Work required.
Below is a listing. Quote from it, exactly, the lines from the one containing "Instruction: Select the オプションA radio button" down to the one containing "Task: Click the minus zoom-out button", both ends included, and nothing else.

Data records.
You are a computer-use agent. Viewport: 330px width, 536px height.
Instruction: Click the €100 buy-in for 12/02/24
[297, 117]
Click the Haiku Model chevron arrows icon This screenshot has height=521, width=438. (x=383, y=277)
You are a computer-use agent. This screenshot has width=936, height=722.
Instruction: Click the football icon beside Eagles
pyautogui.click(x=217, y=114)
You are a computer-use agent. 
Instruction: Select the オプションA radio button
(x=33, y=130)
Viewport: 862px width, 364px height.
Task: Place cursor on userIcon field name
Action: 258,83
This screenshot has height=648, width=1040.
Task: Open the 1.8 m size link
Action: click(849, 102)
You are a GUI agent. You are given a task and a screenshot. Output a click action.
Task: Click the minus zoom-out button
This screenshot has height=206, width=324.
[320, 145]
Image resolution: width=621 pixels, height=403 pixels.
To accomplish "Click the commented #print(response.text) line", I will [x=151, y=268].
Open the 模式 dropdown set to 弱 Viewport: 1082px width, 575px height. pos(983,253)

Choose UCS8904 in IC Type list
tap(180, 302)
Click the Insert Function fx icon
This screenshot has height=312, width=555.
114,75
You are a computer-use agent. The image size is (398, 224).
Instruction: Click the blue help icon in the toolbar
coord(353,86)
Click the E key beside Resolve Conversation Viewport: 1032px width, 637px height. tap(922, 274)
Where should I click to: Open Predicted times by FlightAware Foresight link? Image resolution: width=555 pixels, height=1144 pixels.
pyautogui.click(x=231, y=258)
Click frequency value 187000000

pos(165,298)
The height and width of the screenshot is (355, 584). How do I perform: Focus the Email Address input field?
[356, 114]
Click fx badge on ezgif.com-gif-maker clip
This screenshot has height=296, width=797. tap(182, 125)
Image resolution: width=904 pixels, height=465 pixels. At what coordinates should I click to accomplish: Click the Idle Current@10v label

Task response.
Instruction: Select the オプションA radio button
(x=33, y=130)
Viewport: 862px width, 364px height.
Task: Place cursor on userIcon field name
Action: 258,83
This screenshot has height=648, width=1040.
Task: Open the 1.8 m size link
Action: click(849, 102)
You are a GUI agent. You are given a task and a screenshot. Output a click action.
Task: Click the minus zoom-out button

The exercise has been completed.